Please copy every line of the data in which the string "each" appears.

● RECORDS SUPPLIED

§

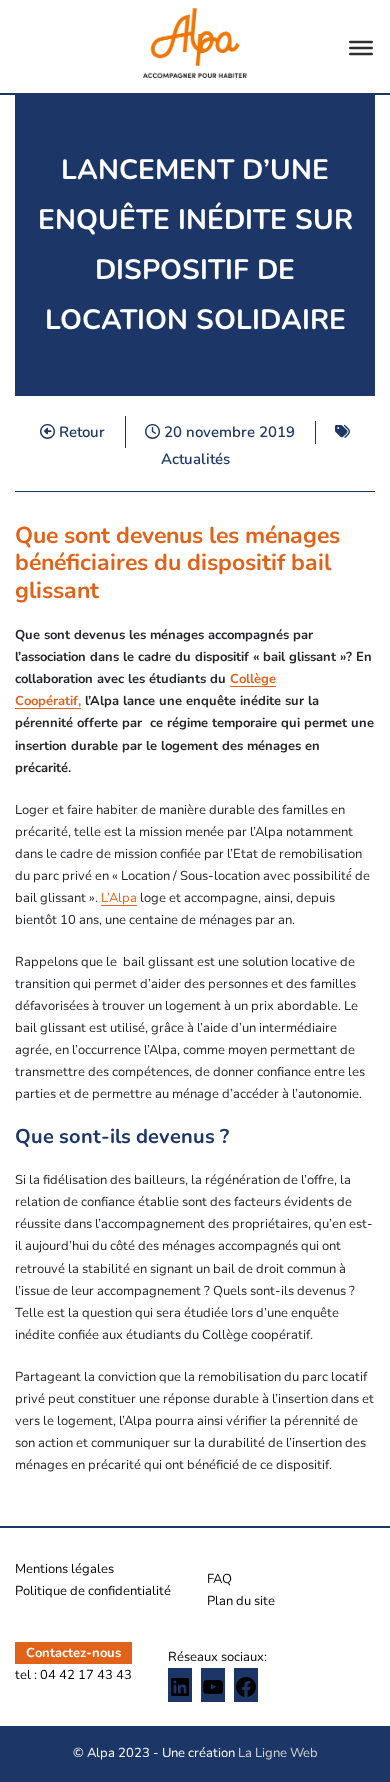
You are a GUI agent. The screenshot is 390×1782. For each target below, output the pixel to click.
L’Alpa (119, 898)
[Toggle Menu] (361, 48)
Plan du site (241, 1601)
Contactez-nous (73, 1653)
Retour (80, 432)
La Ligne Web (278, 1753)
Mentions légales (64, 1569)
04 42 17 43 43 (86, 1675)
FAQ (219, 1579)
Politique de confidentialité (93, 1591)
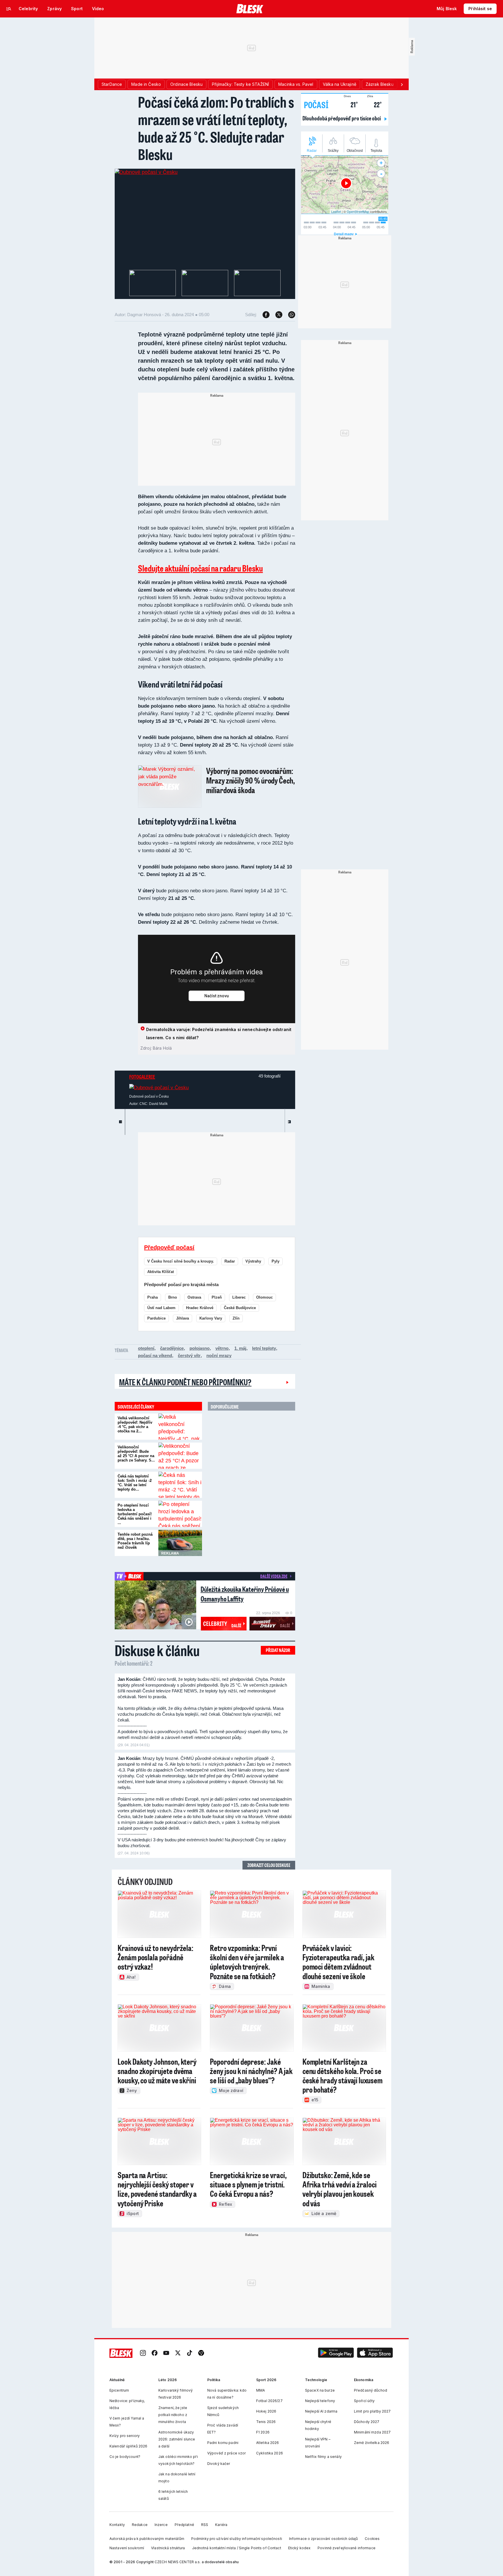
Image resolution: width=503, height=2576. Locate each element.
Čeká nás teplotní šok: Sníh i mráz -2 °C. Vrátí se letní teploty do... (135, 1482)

§

● PROBLEM SOLUTION
You are a GUI agent. The screenshot is 390×1782. For each target below, output the pixel to click.
Image resolution: width=503, height=2576. Locate each element.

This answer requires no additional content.